A total of 248 patients who underwent lung transplants were enrolled. Multivariate analysis showed that the primary disease diagnosis, pulmonary artery systolic pressure, sex, surgical type, creatine kinase isoenzyme-MB, and pro-B-type natriuretic peptide were risk factors for intraoperative ECMO during lung transplantation. The risk score was established and calibrated according to these six factors, ranging from 0 to 41, with the associated prediction of intraoperative use of ECMO ranging from 1.5% to 99.7% (Hosmer-Lemeshow χ=5.624; P=0.689). Good discrimination was verified by developing and validating the datasets (C-statistics =0.850 and 0.842, respectively). Based on the distribution of the scores, the three levels were classified as low-risk (0-10], moderate-risk (10-20], and high-risk (20-41].
This simple risk score model effectively predicts the need for intraoperative ECMO and stratifies high-risk patients who require ECMO support.
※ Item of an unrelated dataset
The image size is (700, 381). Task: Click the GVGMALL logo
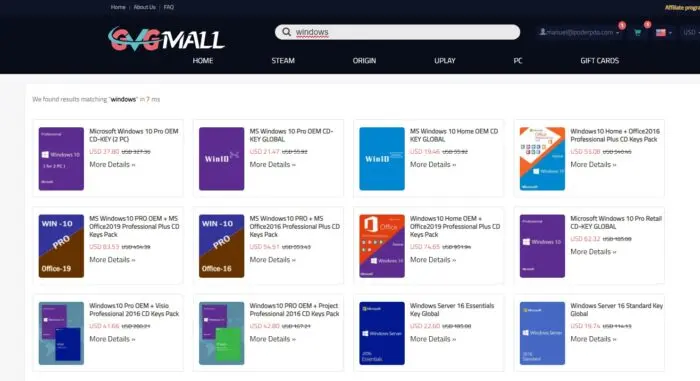click(x=166, y=39)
体外膜肺氧合(ECMO)已越来越多地用作肺移植的生命支持手段。然而,目前尚无临床风险模型来预测肺移植是否需要ECMO支持。本研究开发了一种简单的风险评分,以预测肺移植患者术中对ECMO的需求,识别需要ECMO支持的高危患者,并指导临床干预。
对2016年1月1日至2021年7月31日期间接受肺移植的患者进行系统回顾。所有纳入患者按7:3的比例分为开发数据集和验证数据集。采用逐步逻辑回归建立风险评分模型,并通过自抽样法和拆分样本法进行验证。
共纳入248例接受肺移植的患者。多因素分析显示,原发性疾病诊断、肺动脉收缩压、性别、手术类型、肌酸激酶同工酶-MB和前B型利钠肽是肺移植术中使用ECMO的危险因素。根据这六个因素建立并校准了风险评分,范围为0至41,术中使用ECMO的相关预测范围为1.5%至99.7%(Hosmer-Lemeshowχ=5.624;P=0.689)。通过开发和验证数据集验证了良好的区分度(C统计量分别为0.850和0.842)。根据评分分布,将三个水平分为低风险(0-10]、中度风险(10-20]和高风险(20-41]。
这种简单的风险评分模型有效地预测了术中对ECMO的需求,并对需要ECMO支持的高危患者进行了分层。